I could never understand Silicon Valley’s obsession with the term, “founders,” almost as if that individual would be able to walk on water. Start a company with 89 bucks, and that “founder” should be the sole manager of his/her vision to a very fruitful exit. Let that “founder” have absolute control over his/her company with the appropriate corporate, legal framework, where the founder’s shares represent multiple votes. Those young founders should be given clear, loose reins like any infant coddled by a mother. One problem: these are not “children” and those toys are being bought with money from institutional investors, many of which are retirement funds. Being a founder does not equate to being a business leader. Many Silicon Valley founders, we are finding out, are petulant and selfish, others difficult, and some are merely aimless.
Of course, we should look at Uber, with one WSJ article comparing its management to the series, Game of Thrones – https://www.wsj.com/articles/uber-14-bosses-one-corporate-game-of-thrones-1497468304?mg=prod/accounts-wsj. Frankly, I consider it apropos metaphor. Can we safely say that Travis Kalanick would be the “Ramsay Bolton” character, the ruthless leader who would execute whatever action to retain or seize his authority over his kingdom? Bolton emphasized absolute control by removing any opponent who would block or interfere his leadership – including killing his father and half-brother. He instilled fear. In his battles, he would release arrows to jeopardize the safety of his own soldiers, just to win. Yet, we know how the series terminated that character. Fear and ruthlessness, as a mode of leadership, can only get you so far.
Therefore, “founder” does not equate to true leadership. Still, various leading SV commentators extol entrepreneurship and title, founder, as the only way to be successful in the business of technology. Having control is better than sharing leadership with employees. They conclude that ruthless founders should foster fast growing companies to return sizeable returns for its investors. One company, Theranos, raised an incredible $740 million, and its founder, Elizabeth Holmes, was profiled in many major business publications. Uber capital raising efforts even surpassed that of Theranos by raising over a billion dollars. These commentators forget that control does not result in good and effective corporate management.

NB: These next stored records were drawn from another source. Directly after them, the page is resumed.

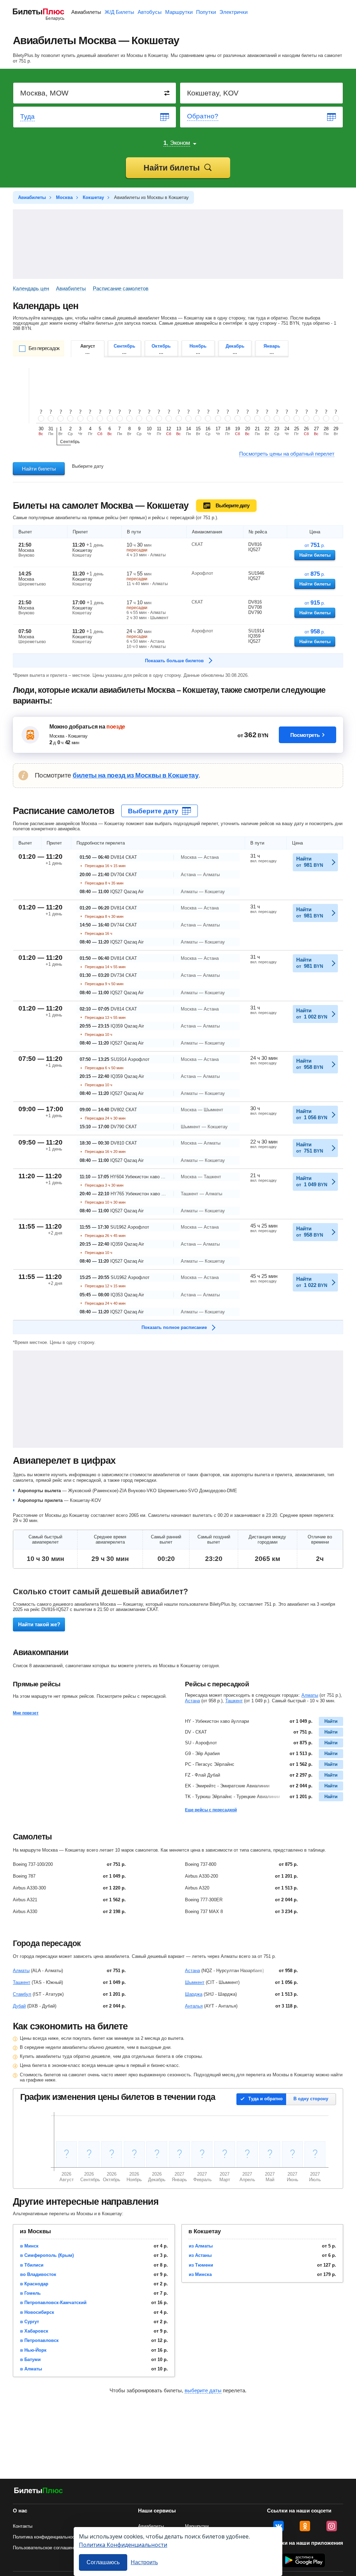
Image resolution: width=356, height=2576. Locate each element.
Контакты (22, 2526)
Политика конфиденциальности (46, 2537)
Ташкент (234, 1700)
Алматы (309, 1695)
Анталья (194, 2006)
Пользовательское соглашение (46, 2547)
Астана (192, 1700)
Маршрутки (179, 12)
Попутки (206, 12)
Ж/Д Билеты (119, 12)
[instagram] (331, 2526)
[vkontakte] (278, 2526)
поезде (115, 727)
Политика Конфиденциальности (123, 2545)
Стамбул (22, 1994)
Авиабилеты (86, 12)
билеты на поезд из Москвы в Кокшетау (136, 775)
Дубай (19, 2006)
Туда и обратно (265, 2098)
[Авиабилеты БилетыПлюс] (38, 2491)
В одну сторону (310, 2098)
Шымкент (194, 1982)
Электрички (233, 12)
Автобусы (150, 12)
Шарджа (193, 1994)
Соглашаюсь (103, 2562)
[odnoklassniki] (305, 2526)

Leaders show compassion and empathy. And that is what “Jon Snow” Game of Thrones character is about. In the Game of Throne Series, Snow trains his own team better swordsmanship for them to survive. In his battle against Bolton, he believed that Bolton’s selfish leadership would impact the motivation of his armed forces. Snow believes that battles are won by encouragement and selfishness. He is, unquestionably, a leader whom many would follow in any battle.

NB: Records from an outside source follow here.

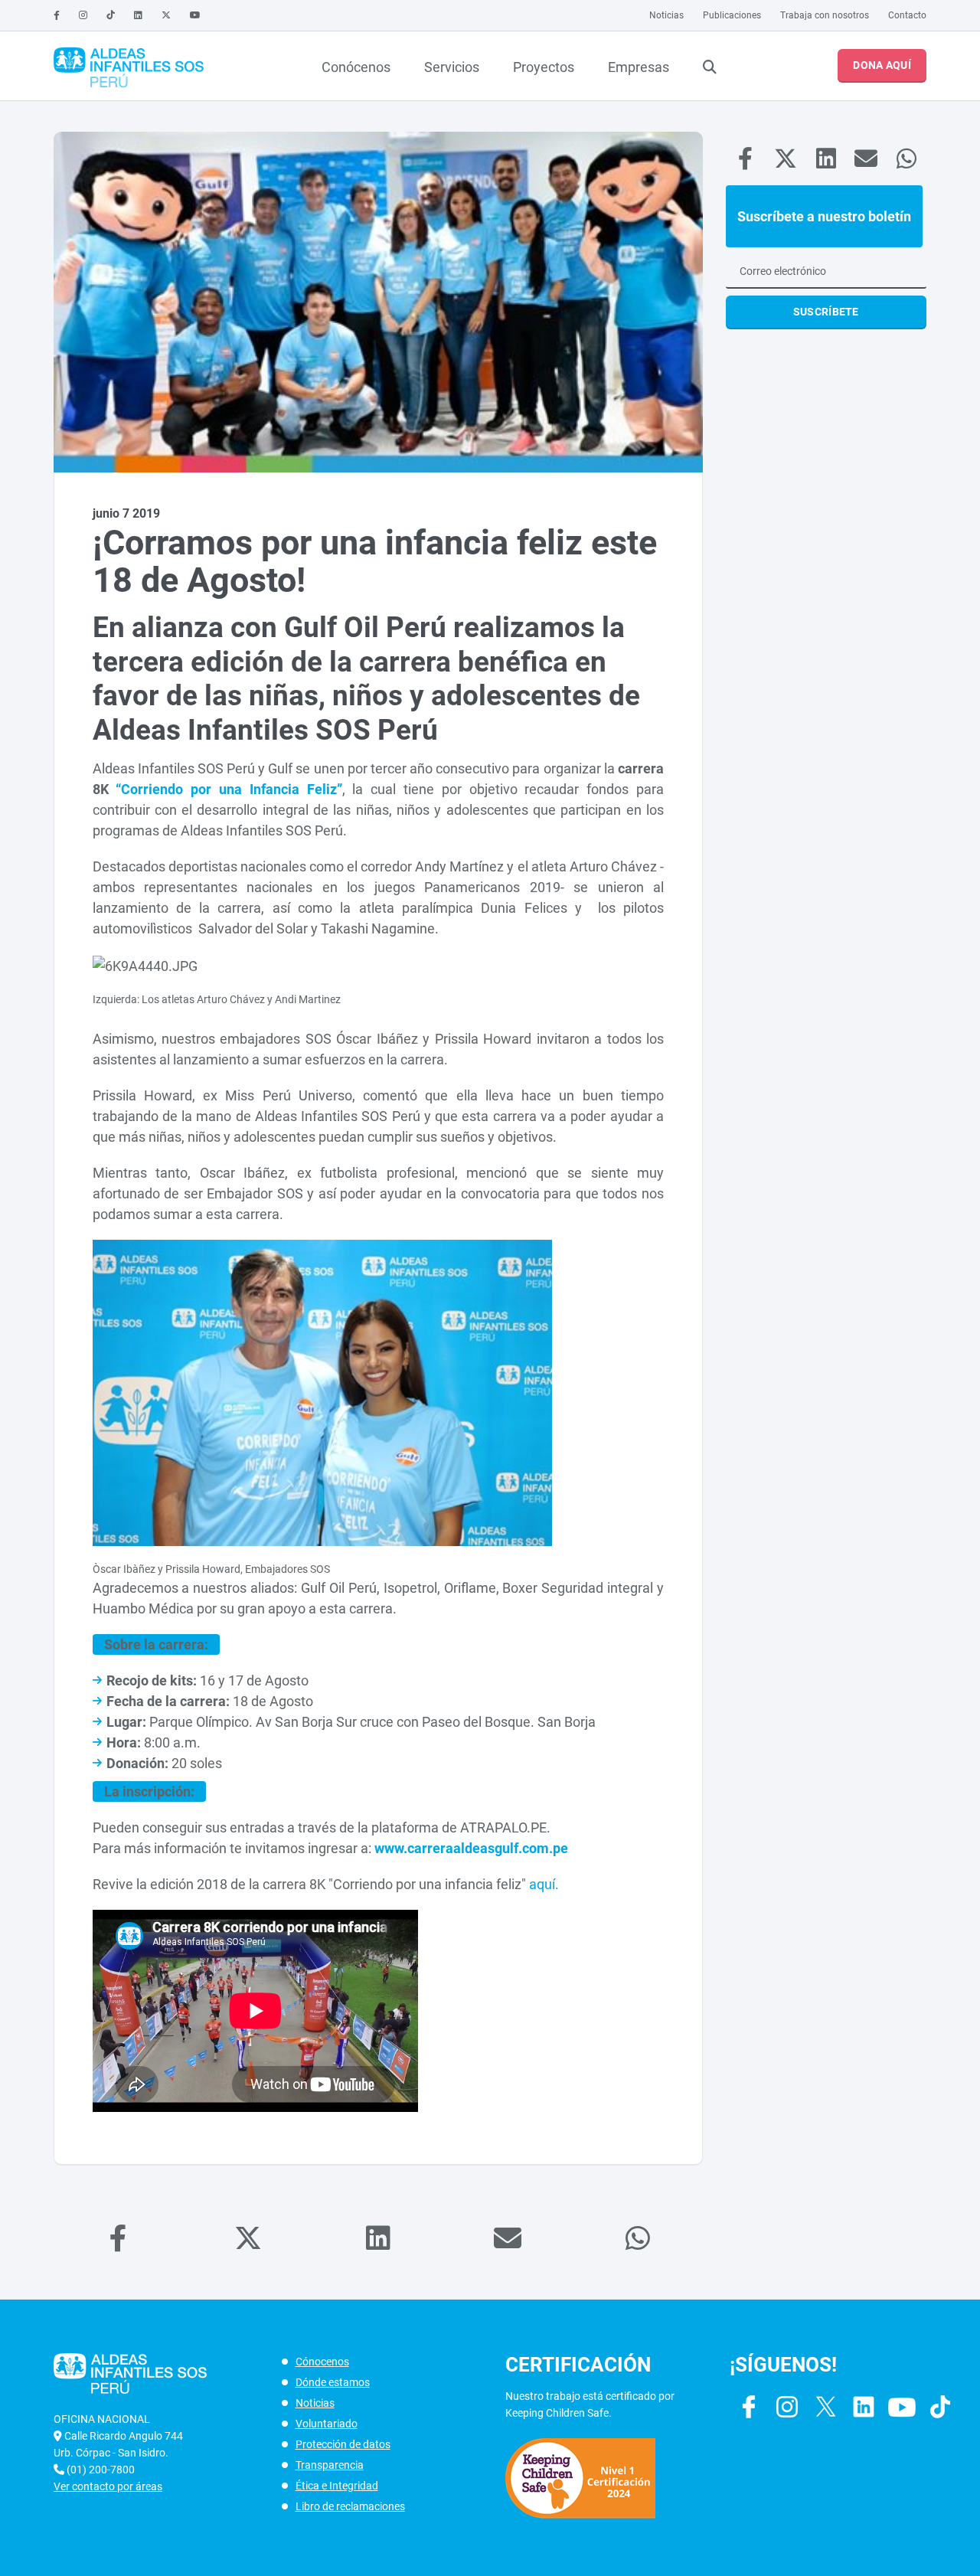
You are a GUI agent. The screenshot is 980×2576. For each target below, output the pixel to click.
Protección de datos (343, 2444)
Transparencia (330, 2465)
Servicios (451, 67)
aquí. (544, 1884)
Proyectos (543, 67)
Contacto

If Kalanick is the “Bolton” character, then Jamie Dimon, CEO of JP Morgan Chase, is the Stark family member, “Jon Snow.” Why? Dimon demonstrated his concerns about the lowest levels of his workforce by raising the minimum wage for the bank’s lowest ranking employees so that the lowest ranks have a decent standard of living. http://fortune.com/2016/07/12/jamie-dimon-jpmorgan-employees-raise/. JPMorgan Chase employs over 234,000 employees and ranks as one of the best, profitable banks in the World. Great business leaders generate the best long-term results for their organizations.
Contrast this Silicon Valley attitude when the Silicon Valley company, “Yelp”, discovered that a minimum waged employee complained in a blog about her low, minimum wage salary in one of the most expensive cities, San Francisco, where she barely made a living. Yelp’s response was to terminate her. So much for compassion in Silicon Valley. Or, in the case of Uber, one woman complained of sexual harassment, she was totally ignored and, consequently, she resigned. Or people should remember the recorded video of Kalanick’s response to the Uber driver, an employee, who complained about his financial losses. Or we can look at Theranos treatment of one employee, the grandson of one of the board members, spending over $200k to defend himself from Theranos’ ruthless attorneys, when he attempted to whistle blow the company’s ineffective technology. His observations were later vindicated by the FDA.

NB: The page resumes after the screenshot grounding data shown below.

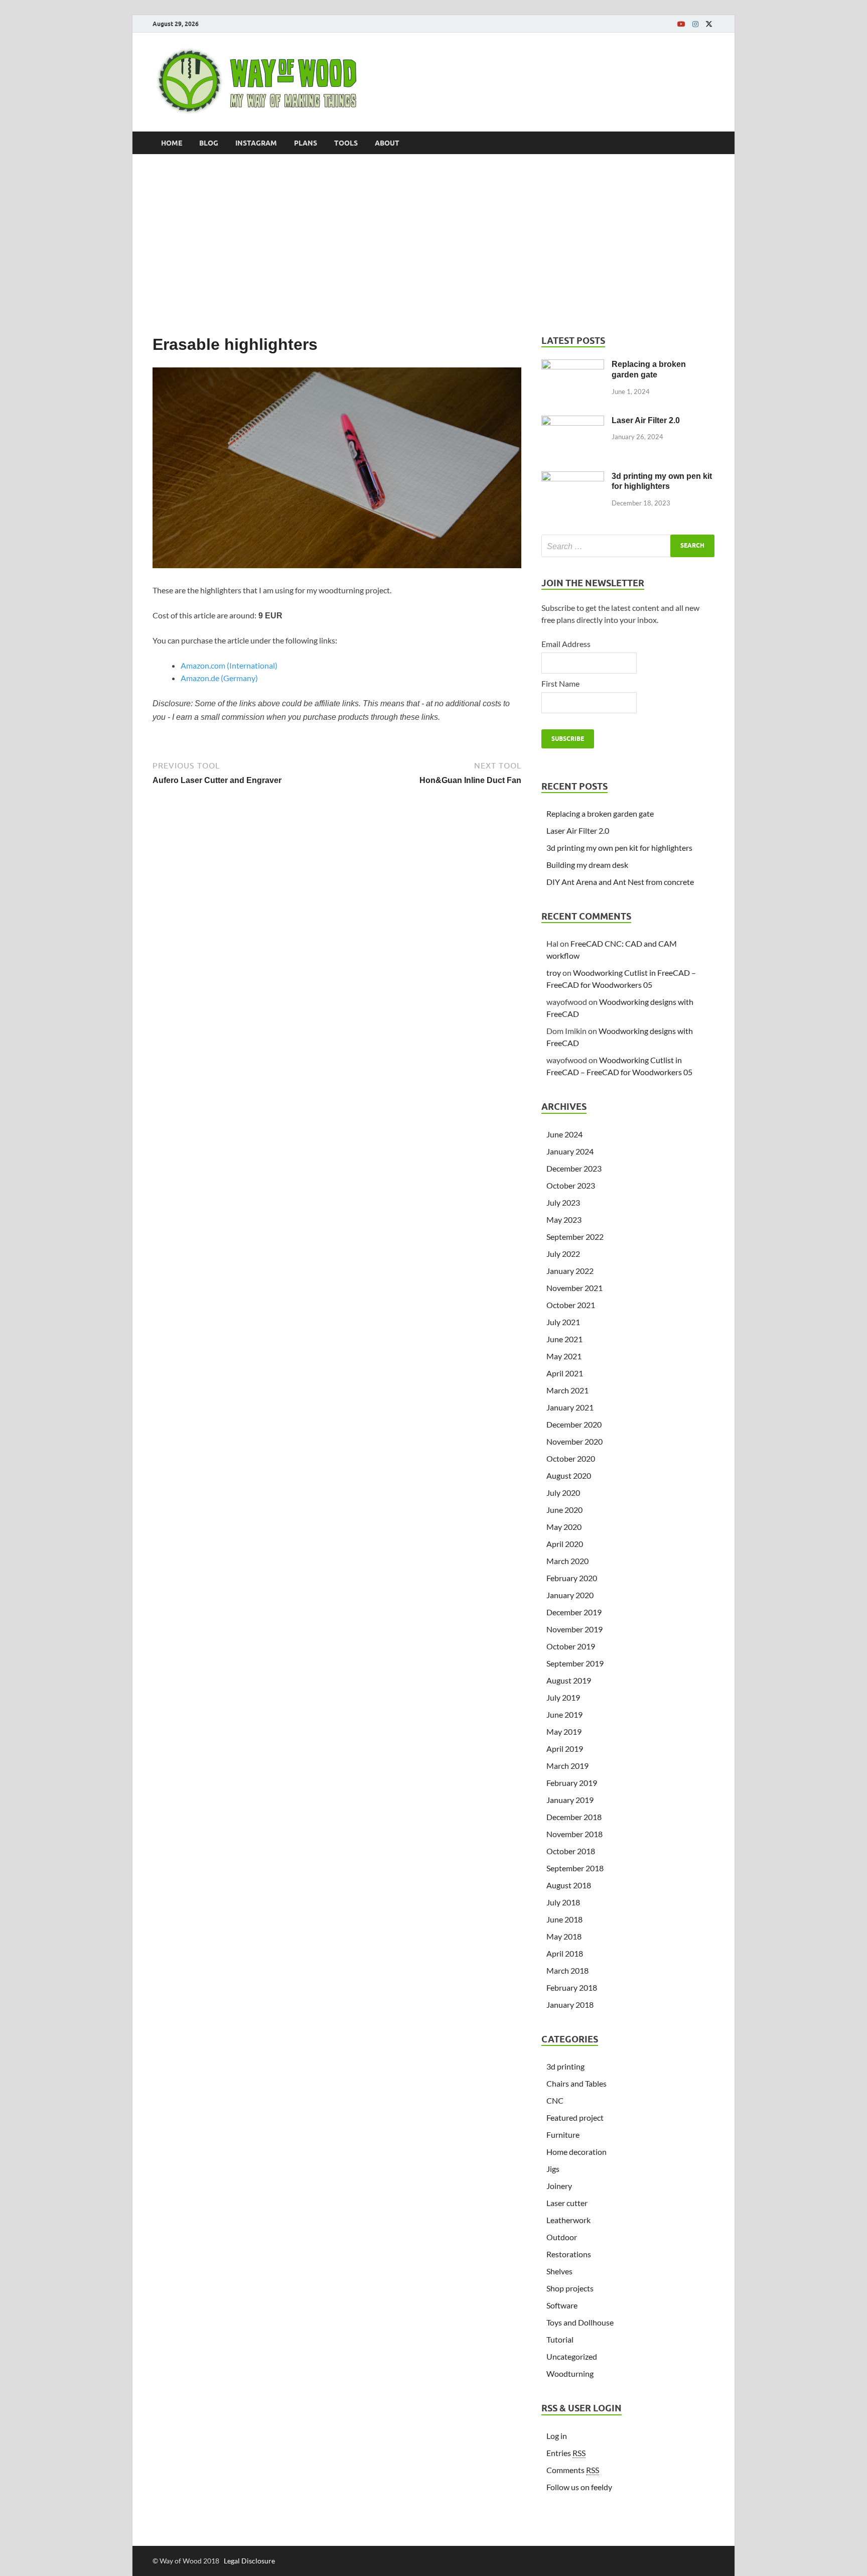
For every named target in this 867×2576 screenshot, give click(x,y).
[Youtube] (681, 24)
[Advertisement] (433, 244)
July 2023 (563, 1202)
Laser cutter (567, 2203)
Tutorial (559, 2339)
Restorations (568, 2254)
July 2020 (563, 1492)
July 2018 (563, 1902)
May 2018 (564, 1936)
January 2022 (570, 1270)
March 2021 (567, 1390)
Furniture (563, 2134)
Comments (572, 2470)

Much of Silicon Valley’s behavior is attributed to the venture capitalists in the region. They invest in “founders” who will achieve growth at whatever it takes to get there. Whatever shortcuts needed. Even with mendacity. Paul Thiel, a well-known Silicon Valley investor, applies the “blitz-scale” approach to growth. Super speed to become number 1 priority in the industry in short-time frames. Maybe these guys should learn something from the Game of Thrones to see what appropriate management strategy achieves in the long run.